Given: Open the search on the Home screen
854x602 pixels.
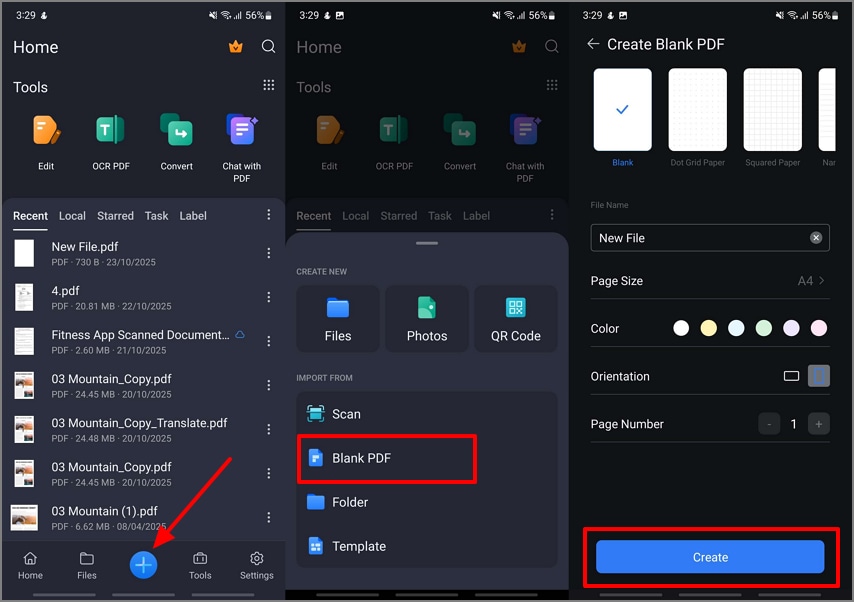Looking at the screenshot, I should click(x=266, y=46).
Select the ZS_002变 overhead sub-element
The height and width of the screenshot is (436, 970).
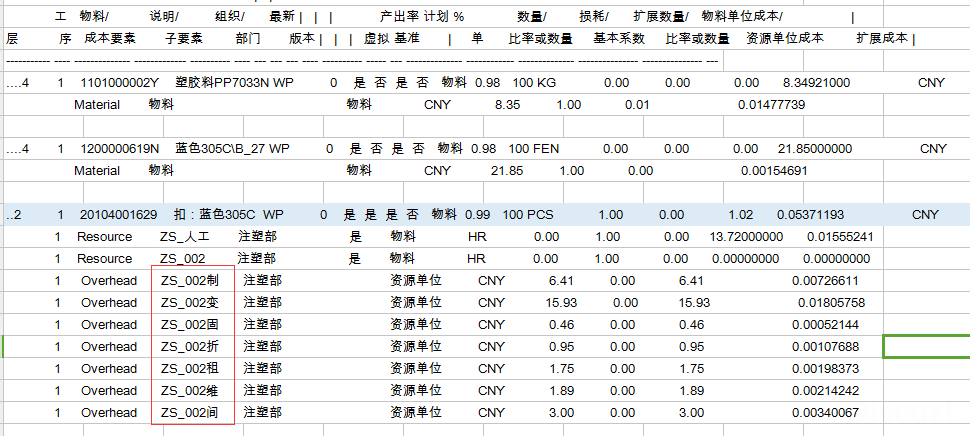(x=189, y=303)
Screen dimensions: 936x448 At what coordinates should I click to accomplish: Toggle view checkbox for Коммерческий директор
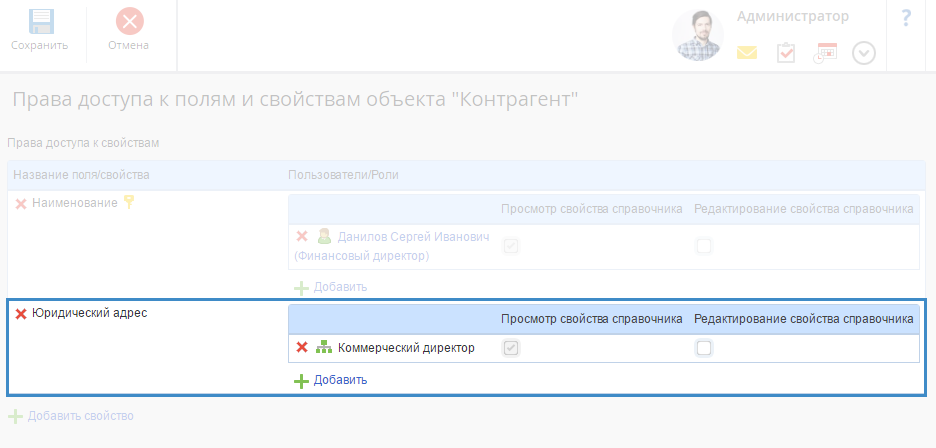coord(511,348)
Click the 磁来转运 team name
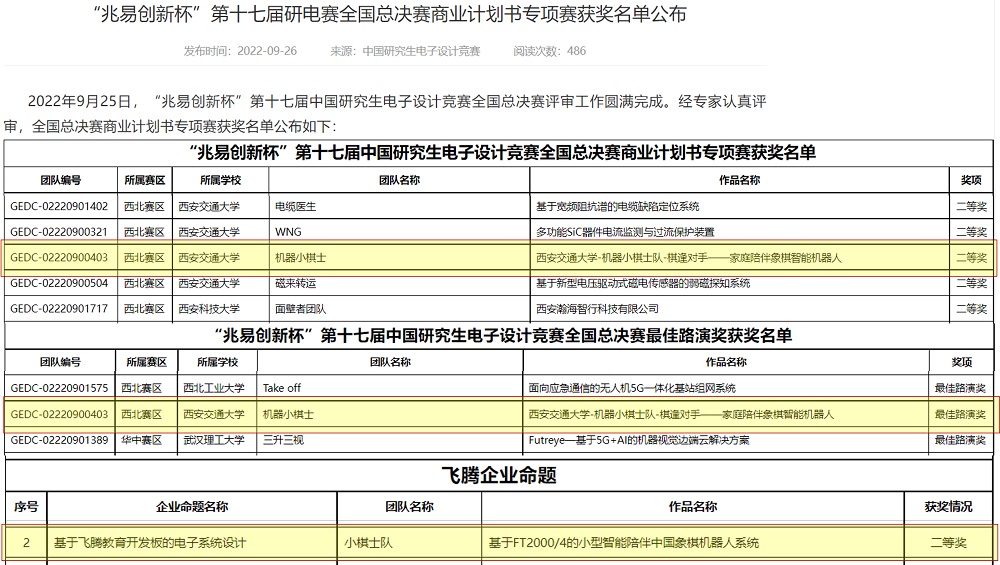 pos(296,283)
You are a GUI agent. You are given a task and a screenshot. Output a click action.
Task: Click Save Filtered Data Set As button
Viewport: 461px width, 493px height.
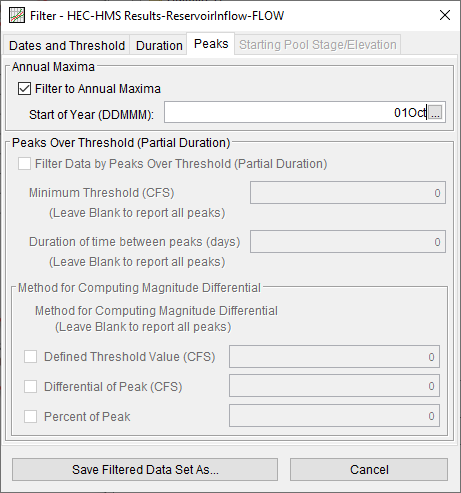click(145, 469)
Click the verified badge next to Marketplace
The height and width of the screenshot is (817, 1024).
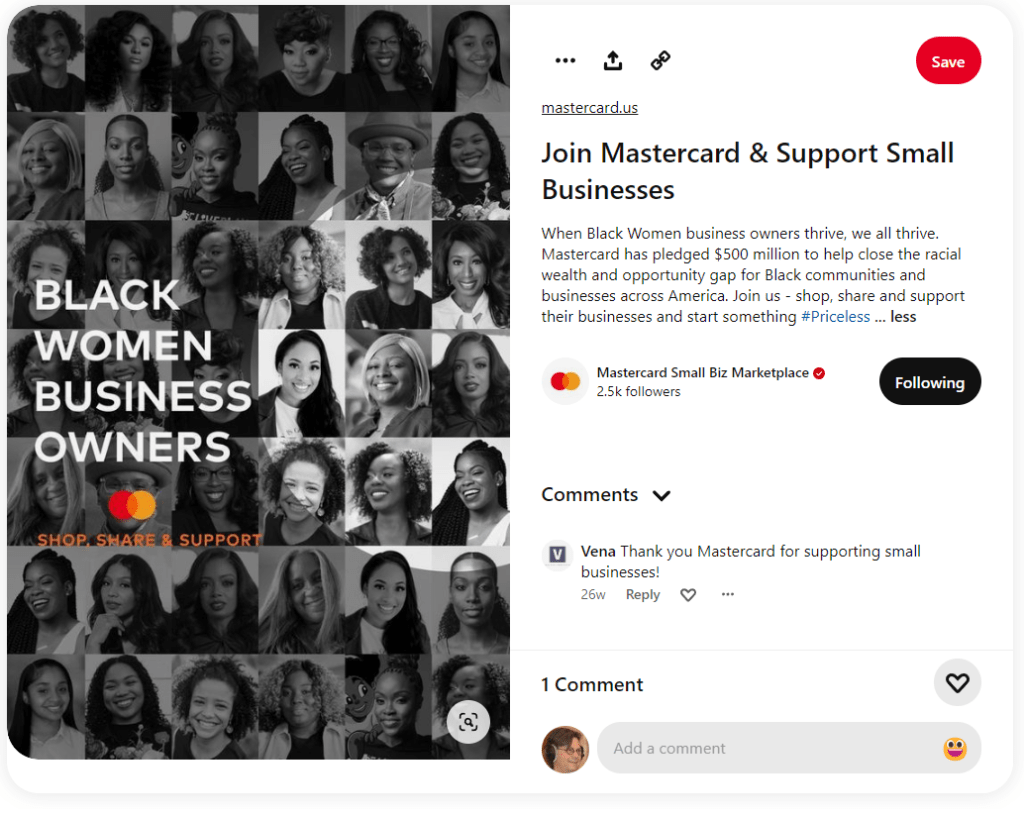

- Problem description: Format every line of the rows above as a Markdown table with the columns No. and Line, numbering the lines in order and skipping blank ones. Leave the pictures out.

- Full response:
| No. | Line |
|---|---|
| 1 | Given: Open the search on the Home screen |
| 2 | 854x602 pixels. |
| 3 | Looking at the screenshot, I should click(x=266, y=46). |
| 4 | Select the ZS_002变 overhead sub-element |
| 5 | The height and width of the screenshot is (436, 970). |
| 6 | (x=189, y=303) |
| 7 | Screen dimensions: 936x448 At what coordinates should I click to accomplish: Toggle view checkbox for Коммерческий директор |
| 8 | coord(511,348) |
| 9 | Click the 磁来转运 team name |
| 10 |  pos(296,283) |
| 11 | You are a GUI agent. You are given a task and a screenshot. Output a click action. |
| 12 | Task: Click Save Filtered Data Set As button |
| 13 | Viewport: 461px width, 493px height. |
| 14 | click(145, 469) |
| 15 | Click the verified badge next to Marketplace |
| 16 | The height and width of the screenshot is (817, 1024). |